“As with wine, there are vintages in history. But 1979 is a Château-Margaux in this area,” the editorialist of the New York Times Thomas L. Friedman. If pivotal years are fashionable in publishing (we can no longer count the works devoted to 1789, 1914, 1917, 1968 or 1989), we must recognize that the twilight of the seventies has everything of a turning point. In a fascinating book combining great history and cultural analyses, 1979, The great shift of the world*journalist and essayist Brice Couturier looks back on this year which continues to haunt us in many ways.
1979 was the second oil shock, the definitive end of the Trente Glorieuses, a term popularized by Jean Fourastié in a bestseller published that year. It is also the launch of the European monetary system, the first step towards the single currency. For the United Kingdom, it was above all the arrival at 10 Downing Street of Margaret Thatcher, who shook up the declining economy of the former empire and became the leading figure of the “neoliberal” wave.

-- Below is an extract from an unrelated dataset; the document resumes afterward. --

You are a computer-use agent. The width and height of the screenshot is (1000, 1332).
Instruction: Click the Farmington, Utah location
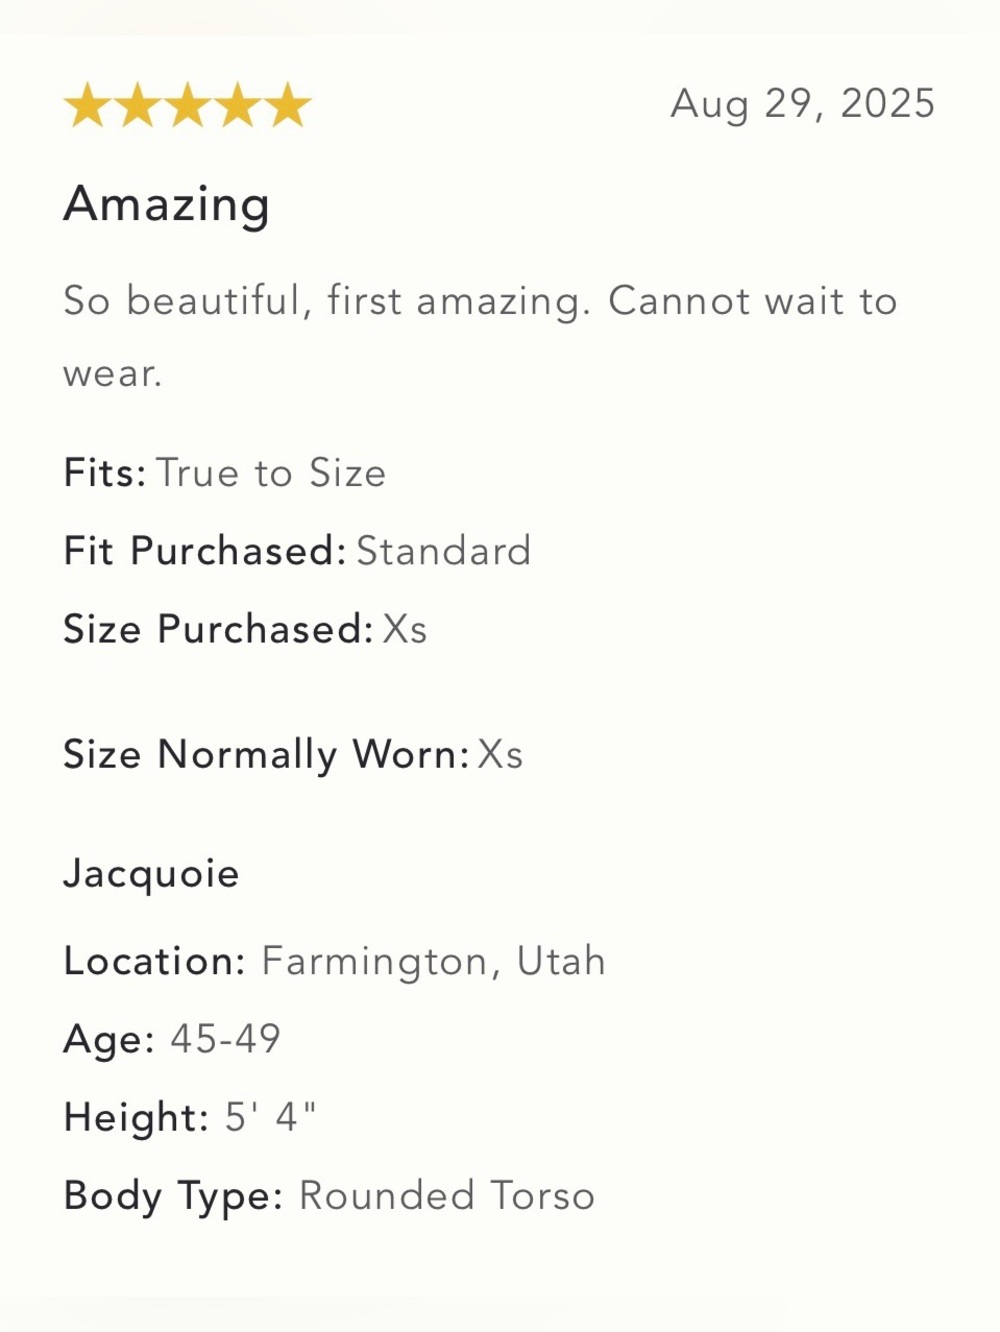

1979 was also the end of the genocidal Khmer Rouge regime in Cambodia and the boat people Vietnamese fleeing communism, which provoked a humanitarian mobilization in Western countries (to the point of bringing together Jean-Paul Sartre and Raymond Aron on the steps of the Elysée). “The defense of human rights – a defensive ideology – was going to take the place of the revolutionary myth,” notes Brice Couturier. 1979 kicks off Deng Xiaoping’s economic reforms. One of the poorest countries in the world, China is slowly converting to a market economy and opening up, a prelude to globalization.
Islamism and narcissism
1979 saw the invasion of Afghanistan by the Soviet Union, which pushed the United States to finance Sunni jihadists (including a certain Osama Bin Laden…), but also forced them to toughen their tone against the rival Communist. The idealist Jimmy Carter will soon give way to the cowboy Ronald Reagan. 1979 was of course the Iranian revolution which surprised and blinded the West. Even Valery Giscard d’Estaing, although little suspected of leftism, believes that the religious dimension is anecdotal, and that it is above all a social and political revolt. However, this “revenge of God”, as Gilles Kepel would later diagnose it, clearly marks the end of Arab nationalism in favor of Islamism. The magazine Time make no mistake in designating Ayatollah Khomeini as “man of the year”.
But Brice Couturier himself quickly passes over the most underestimated event of this year: the storming of the Grand Mosque of Mecca by an Islamist fundamentalist group opposed to the Saudi royal family. The attack will block any attempt at modernization in the cradle of Islam for a long time. “This event was not understood in the West, but the consequences were major, underlines Thomas L. Friedman. Saudi Arabia reacted by taking a Wahhabi and fundamentalist turn. Not only did it embark on this ultra-religious path and puritanical on its territory, but it exported it to the mosques and madrasas of Muslim countries. In doing so, it changed the face of Islam, from Morocco to Indonesia. In 2018, Crown Prince Mohammed bin Salman himself declared that before 1979, his country led “a normal life like the rest of the Gulf countries, women drove cars, there were cinemas in Saudi Arabia”.
Former member of Radio Nova and GlobeBrice Couturier does not forget revolutions more frivolous. The tube Video Killed the Radio Star by The Buggles heralds the advent of music videos. Off the Wall by Michael Jackson launches the biggest pop phenomenon of the end of the century. London Calling des Clash is undoubtedly the best (double) rock album of all time. In terms of ideas, the essay The Culture of Narcissism by sociologist Christopher Lasch proves premonitory: the collective emancipation promoted by the social revolutions of the 1960s and 1970s gives way to the individual king, with his aspirations for bodily and psychological well-being. And it was in 1979 that Sony launched the Walkman which, according to the critic Guardian Jonathan Glancey, will represent “the apotheosis of individualism of the 1980s”.
*1979. The great shift of the worldby Brice Couturier. Perrin, 395 p., €23.50.